To do |
Each of the lines from the one that contains "812x518 pixels." to the end of the entries below should be output exactly.

------------------------------------------------------------

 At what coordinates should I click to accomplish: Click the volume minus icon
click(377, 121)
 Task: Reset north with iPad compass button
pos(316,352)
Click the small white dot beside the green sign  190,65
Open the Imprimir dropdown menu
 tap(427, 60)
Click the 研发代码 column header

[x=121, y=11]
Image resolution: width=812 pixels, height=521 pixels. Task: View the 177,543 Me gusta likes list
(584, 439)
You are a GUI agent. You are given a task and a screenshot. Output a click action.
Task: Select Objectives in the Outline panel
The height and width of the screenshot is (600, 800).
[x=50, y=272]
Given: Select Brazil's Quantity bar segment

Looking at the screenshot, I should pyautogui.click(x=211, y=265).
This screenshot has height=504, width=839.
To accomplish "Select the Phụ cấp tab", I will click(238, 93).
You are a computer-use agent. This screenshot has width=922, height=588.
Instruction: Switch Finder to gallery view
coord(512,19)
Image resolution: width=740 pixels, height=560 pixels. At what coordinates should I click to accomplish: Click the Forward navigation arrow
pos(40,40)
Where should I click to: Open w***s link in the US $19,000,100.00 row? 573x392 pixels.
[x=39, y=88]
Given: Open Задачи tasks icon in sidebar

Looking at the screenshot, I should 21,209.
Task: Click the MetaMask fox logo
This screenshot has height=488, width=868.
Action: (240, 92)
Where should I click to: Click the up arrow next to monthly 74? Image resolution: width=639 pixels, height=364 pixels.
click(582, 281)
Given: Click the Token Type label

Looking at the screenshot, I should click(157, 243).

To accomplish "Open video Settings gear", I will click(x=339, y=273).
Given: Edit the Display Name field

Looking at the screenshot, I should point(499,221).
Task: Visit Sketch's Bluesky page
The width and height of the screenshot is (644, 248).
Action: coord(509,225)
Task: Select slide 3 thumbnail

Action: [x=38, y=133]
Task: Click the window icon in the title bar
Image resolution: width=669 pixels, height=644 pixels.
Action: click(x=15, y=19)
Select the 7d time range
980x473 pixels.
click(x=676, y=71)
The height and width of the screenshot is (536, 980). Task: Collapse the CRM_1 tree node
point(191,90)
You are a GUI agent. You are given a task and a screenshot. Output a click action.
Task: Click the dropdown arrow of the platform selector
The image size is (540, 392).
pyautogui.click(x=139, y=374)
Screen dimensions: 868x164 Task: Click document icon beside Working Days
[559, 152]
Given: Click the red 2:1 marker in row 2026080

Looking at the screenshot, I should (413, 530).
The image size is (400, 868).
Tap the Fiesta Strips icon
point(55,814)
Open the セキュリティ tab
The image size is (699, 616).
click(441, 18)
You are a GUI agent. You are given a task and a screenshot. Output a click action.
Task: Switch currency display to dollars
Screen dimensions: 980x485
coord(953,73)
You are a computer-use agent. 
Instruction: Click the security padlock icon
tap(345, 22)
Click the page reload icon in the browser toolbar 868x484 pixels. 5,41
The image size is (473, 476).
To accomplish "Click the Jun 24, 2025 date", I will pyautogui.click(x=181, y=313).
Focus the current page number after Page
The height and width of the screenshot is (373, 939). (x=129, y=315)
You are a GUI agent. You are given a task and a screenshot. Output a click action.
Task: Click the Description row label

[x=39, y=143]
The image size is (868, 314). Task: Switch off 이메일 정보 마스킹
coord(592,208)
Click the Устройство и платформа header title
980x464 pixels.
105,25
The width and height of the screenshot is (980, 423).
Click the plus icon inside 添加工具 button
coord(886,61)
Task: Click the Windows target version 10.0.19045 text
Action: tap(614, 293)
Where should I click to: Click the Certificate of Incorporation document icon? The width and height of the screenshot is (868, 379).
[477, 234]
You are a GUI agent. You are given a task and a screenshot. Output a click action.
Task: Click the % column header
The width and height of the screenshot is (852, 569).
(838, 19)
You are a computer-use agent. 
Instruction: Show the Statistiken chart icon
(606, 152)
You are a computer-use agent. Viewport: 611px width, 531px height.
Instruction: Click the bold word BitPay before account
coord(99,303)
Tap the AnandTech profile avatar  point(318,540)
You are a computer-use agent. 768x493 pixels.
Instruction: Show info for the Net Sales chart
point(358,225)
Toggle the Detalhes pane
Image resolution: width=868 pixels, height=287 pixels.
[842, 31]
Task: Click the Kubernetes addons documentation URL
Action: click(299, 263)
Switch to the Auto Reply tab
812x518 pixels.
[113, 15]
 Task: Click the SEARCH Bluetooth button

------------------------------------------------------------

Problem solution |
812x518 pixels.
[113, 15]
 Task: Click the SEARCH Bluetooth button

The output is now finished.